These days, it’s a rare occurrence to hear about people coming together in unity. Around the world, we are enmeshed in battles, wars and tensions. Closer to home, members of the messianic community are entangled in our own battles, be they theological, doctrinal or personal. People are intent on sharply clarifying their differences but as is often the case with any conflict, our tensions do not remain within neat borders.

The mainstream Jewish community is well aware of the things that partition us and is capitalizing on them, finding ways to widen the divisions even further by taking its cues from us. In Moment Magazine, Dennis Prager encouraged the Jewish community to, Divide and conquer the Jews for Jesus…” He separates us into two groups: those “…who have renounced Judaism and embraced Christianity by believing Jesus is God” and those “who believe Jesus was the Messiah, but not God. These people have not abandoned monotheism and can be embraced as Jews who have an erroneous messianic belief” (June-July 2000).

Our questions of identity are complex and in printing this edition’s lead article and its forthcoming sequel, our aim is not to encourage division. Rather, these essays urge us as Jewish believers to be theologically aware and astute as we encounter new and diverse messianic trends and teachings.

With this in mind, we’ve devoted the rest of the issue to stories of reunion, reconciliation and hope. At the heart of reconciliation is awareness of the need for personal forgiveness and the startling, unsettling, stupefying reality of God’s GRACE. Reconciliation also necessitates a response—the granting of forgiveness. Forgiveness calls for a willingness to forget, just as God chooses to forgive and forget our wrongdoing. When we are estranged from a brother, a spouse, a parent or a community, we must take steps toward forgiveness and then forgetfulness.
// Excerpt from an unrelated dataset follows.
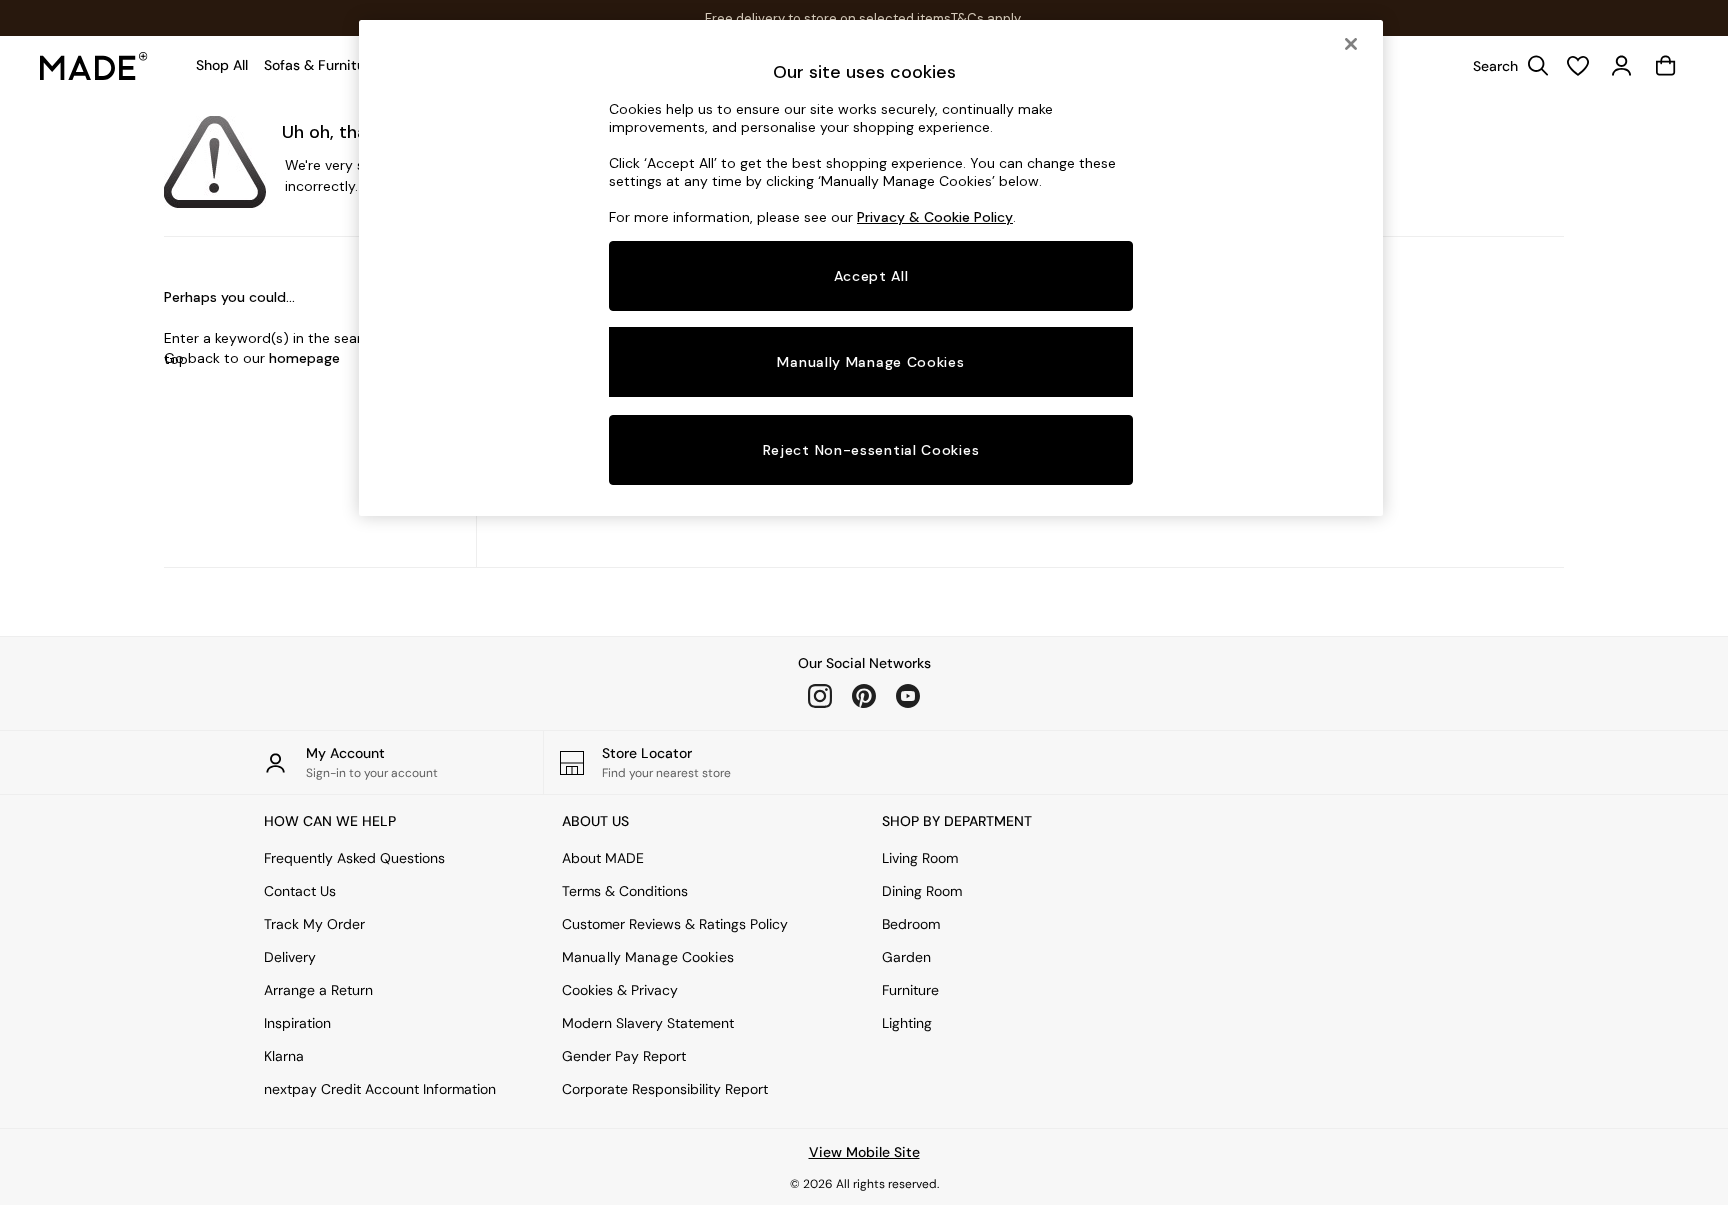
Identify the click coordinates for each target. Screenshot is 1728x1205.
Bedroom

We choose exclusion or embrace.

At the heart of the reconciliation stories in this issue of Havurah is the understanding that in order to be reconciled, each of us has to be willing to lay aside past hurts, missed opportunities and sincere regrets in order to gain the greater whole. As a messianic community, we must be willing to overlook our differences and seek to close the gap between brethren before we fall into the abyss of proclaiming, “I’m Jewish, you’re not.”

We welcome your responses to the questions raised in these articles and will print as many as we can in the months to come.